Goal of the exercise: Show every line of the data below that contains the string "link", treating uppercase and lowercase as different.

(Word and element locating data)
= = = = =

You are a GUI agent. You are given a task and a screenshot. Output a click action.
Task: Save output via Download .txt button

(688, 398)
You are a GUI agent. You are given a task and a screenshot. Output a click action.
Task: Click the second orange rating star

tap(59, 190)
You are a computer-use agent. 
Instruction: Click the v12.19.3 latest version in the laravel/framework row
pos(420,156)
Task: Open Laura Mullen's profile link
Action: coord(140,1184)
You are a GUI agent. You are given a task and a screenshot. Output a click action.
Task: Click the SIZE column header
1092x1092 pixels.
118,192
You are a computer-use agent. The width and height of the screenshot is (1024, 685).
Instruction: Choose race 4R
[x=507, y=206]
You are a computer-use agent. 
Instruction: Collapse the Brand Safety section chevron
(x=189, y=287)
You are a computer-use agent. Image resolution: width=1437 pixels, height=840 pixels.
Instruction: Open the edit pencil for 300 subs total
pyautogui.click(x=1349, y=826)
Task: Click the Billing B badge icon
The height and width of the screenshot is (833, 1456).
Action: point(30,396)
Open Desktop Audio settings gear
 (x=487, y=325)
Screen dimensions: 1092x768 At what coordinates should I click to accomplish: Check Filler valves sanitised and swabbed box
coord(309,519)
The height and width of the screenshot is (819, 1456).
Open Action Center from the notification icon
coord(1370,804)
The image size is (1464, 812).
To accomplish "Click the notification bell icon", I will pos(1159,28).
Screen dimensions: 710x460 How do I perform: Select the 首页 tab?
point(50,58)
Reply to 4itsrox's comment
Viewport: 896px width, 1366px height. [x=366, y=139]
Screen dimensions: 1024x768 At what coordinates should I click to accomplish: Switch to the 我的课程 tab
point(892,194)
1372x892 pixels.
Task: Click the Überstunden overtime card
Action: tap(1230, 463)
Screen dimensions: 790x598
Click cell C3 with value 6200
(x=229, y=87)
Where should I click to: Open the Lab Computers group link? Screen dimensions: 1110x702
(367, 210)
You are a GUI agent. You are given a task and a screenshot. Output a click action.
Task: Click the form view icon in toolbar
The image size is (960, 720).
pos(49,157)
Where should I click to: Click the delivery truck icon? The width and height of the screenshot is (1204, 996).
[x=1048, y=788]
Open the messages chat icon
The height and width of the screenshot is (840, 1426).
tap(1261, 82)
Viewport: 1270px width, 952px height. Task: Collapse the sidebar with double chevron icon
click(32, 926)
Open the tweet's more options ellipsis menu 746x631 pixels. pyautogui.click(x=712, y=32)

= = = = =

Result of the task:
Task: Open Laura Mullen's profile link
Where should I click to: Open the Lab Computers group link? Screen dimensions: 1110x702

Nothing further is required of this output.